Jules Supervielle n'est pas le plus connu des poètes français et il n'est pas improbable que dans un futur plus ou moins proche ces écrits achèvent de se disperser dans les limbes de l'oubli. Et ce serait une importante perte pour la littérature. Il faut lire ou relire Jules Supervielle tant sa poésie est singulière, émouvante et attachante.
Pour autant, il ne faut pas craindre de s'empêtrer dans les mots qui s'accumulent, se dissipent, s'entrechoquent sous nos yeux. Rien n'est simple avec Supervielle, poète troublé et troublant. Par exemple, qui était vraiment ce Guanamiru, personnage sud-américain, comme l'était Supervielle qui naquit en Uruguay avant d'émigrer en France et de perdre ses parents à l'âge de 8 mois (et de ne l'apprendre qu'à 9 ans), et surtout double aux ardeurs débridées ? Et l'on ne peut pas aborder sa poésie sans avoir conscience de cette dualité, Supervielle homme marqué par le double sceau de la perte (de ses parents) et de l'errance (il naviguera toujours entre l'Uruguay qui l'a vu naître et la France qui l'a formé).
Cette dualité, mais aussi cette violence retenue, ce lyrisme sans cesse freiné, donne à ses vers et à sa prose une odeur, une couleur, une émotion unique. Au travers de cette plongée dans son inconscient il frôle par moment sa psychose, ses angoisses profondes qui le conduisent inévitablement à la dépression, mais parvient toujours à en réchapper par des pirouettes de langage, une réécriture de ses oeuvres ou une réminiscence à double-sens.

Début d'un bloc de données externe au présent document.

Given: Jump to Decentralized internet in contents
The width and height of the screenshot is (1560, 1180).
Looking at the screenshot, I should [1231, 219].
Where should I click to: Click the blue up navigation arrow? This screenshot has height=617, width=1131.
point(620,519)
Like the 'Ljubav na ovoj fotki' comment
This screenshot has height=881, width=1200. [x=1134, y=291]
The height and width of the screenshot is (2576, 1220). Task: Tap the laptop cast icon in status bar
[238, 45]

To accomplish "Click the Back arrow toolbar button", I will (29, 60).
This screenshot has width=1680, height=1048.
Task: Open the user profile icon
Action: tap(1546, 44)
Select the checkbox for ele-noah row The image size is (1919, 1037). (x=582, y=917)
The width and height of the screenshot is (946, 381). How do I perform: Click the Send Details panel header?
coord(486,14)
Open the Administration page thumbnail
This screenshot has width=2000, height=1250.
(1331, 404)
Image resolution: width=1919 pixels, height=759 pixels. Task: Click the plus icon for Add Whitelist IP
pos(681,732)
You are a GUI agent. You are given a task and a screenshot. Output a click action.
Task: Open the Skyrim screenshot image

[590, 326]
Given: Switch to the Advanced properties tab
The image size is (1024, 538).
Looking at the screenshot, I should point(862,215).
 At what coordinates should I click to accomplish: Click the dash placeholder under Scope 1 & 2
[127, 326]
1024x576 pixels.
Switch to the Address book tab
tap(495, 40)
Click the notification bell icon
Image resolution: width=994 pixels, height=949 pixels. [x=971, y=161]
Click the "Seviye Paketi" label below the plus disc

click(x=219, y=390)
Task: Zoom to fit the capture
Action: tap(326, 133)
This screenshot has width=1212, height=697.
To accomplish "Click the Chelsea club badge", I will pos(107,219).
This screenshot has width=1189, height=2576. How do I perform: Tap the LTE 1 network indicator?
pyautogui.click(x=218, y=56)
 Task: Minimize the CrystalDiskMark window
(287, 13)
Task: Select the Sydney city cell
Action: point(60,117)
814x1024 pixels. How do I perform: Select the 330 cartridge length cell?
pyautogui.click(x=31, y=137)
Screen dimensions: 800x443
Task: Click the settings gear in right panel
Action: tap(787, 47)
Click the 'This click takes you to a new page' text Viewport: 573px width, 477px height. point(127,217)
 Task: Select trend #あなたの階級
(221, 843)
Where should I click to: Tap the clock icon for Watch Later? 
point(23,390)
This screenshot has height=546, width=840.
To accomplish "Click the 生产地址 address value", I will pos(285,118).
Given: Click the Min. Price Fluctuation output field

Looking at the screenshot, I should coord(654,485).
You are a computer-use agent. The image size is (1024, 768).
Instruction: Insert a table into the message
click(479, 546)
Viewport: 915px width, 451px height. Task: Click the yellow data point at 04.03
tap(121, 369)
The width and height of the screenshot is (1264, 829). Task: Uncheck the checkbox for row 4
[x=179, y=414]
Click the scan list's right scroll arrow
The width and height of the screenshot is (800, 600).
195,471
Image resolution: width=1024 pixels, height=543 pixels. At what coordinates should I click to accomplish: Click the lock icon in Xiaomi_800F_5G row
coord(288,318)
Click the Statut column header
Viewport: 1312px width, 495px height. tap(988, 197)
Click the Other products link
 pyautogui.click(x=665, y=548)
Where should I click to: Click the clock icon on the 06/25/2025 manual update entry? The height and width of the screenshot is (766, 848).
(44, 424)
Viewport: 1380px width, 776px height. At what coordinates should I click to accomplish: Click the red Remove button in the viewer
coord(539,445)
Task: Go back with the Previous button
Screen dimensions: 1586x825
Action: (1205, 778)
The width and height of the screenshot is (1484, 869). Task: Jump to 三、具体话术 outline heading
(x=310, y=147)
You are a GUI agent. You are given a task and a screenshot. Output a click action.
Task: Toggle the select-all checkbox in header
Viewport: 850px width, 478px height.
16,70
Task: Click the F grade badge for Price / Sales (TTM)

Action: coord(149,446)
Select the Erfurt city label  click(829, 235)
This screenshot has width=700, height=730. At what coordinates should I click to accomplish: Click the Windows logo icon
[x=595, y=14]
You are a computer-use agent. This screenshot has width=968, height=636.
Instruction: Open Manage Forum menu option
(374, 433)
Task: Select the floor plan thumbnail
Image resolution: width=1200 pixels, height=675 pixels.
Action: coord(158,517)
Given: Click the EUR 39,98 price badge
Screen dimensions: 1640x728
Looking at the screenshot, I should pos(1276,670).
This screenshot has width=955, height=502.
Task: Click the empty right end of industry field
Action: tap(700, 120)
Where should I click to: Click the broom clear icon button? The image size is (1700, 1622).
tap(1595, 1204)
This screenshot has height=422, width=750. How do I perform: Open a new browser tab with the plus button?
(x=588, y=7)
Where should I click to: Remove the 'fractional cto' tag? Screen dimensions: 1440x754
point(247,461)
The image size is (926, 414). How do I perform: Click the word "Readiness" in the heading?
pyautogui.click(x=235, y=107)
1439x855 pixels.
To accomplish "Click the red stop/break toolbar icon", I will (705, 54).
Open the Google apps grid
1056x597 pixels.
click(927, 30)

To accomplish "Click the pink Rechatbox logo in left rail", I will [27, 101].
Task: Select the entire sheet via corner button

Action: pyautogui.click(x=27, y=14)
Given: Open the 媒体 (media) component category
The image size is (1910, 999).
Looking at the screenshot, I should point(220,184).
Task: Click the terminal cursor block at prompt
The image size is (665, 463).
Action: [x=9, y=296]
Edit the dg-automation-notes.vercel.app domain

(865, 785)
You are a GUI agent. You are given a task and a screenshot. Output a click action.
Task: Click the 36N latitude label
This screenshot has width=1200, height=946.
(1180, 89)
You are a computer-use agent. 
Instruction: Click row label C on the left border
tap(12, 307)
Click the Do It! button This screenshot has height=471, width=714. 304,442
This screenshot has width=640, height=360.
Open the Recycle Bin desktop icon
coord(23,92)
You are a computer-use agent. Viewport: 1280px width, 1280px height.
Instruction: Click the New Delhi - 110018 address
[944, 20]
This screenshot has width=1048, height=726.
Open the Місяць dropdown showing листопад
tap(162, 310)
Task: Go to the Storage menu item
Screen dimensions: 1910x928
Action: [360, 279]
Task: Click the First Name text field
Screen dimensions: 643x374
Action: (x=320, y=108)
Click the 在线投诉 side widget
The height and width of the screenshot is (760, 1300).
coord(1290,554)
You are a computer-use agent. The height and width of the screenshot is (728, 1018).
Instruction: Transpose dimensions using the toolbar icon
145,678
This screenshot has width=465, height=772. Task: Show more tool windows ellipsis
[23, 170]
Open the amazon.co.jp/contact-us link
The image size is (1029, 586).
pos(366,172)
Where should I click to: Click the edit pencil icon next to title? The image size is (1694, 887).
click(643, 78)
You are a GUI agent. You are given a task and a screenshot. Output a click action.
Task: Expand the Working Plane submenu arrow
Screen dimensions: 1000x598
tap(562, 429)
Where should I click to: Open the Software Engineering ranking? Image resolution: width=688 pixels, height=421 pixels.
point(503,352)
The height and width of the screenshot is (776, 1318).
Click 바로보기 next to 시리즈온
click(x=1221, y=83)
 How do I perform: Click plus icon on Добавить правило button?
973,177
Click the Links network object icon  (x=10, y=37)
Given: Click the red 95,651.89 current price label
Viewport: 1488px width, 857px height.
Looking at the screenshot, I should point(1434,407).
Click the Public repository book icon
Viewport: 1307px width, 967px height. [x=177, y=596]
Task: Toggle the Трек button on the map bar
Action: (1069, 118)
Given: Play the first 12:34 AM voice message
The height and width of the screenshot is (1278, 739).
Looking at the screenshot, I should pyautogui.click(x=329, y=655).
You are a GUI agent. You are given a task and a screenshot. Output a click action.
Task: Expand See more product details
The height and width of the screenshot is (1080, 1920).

Malgré tout, s'il est essentiel d'approcher l'homme pour approcher l'oeuvre, il est vain de croire que l'on peut en saisir toute la richesse et la profondeur. Autant prétendre saisir l'horizon. Et finalement ce mystère, cette intimité foisonnante à l'image de la jungle amazonienne, cette complexité qui nous repousse parfois à l'écart n'occulte en rien la beauté des mots. Il me semble que si le mystère, voire l'obscurité nous attirent parfois, ce qui nous retient en fin de compte c'est la grâce. Les poèmes de Jules Supervielle en sont empreints.
Équateur
Sous la véranda de stuc rose
Les colons jambes croisés, vêtus de blanc et de soleil,
Dans la chaleur urgente n'osent
Bouger de peur de se blesser aux rais qui coupent comme verre.
[…]
Retour à l'Estancia
[…]
Je me mêle à une terre qui ne rend de comptes à
personne et se défende de ressembler à ces paysages
manufacturés d'Europe, saignés par les souvenirs,
à cette nature exténuée et poussive qui n'a plus que
des quintes de lumière,
et, repentante, efface, l'hiver, ce qu'elle fit pendant l'été.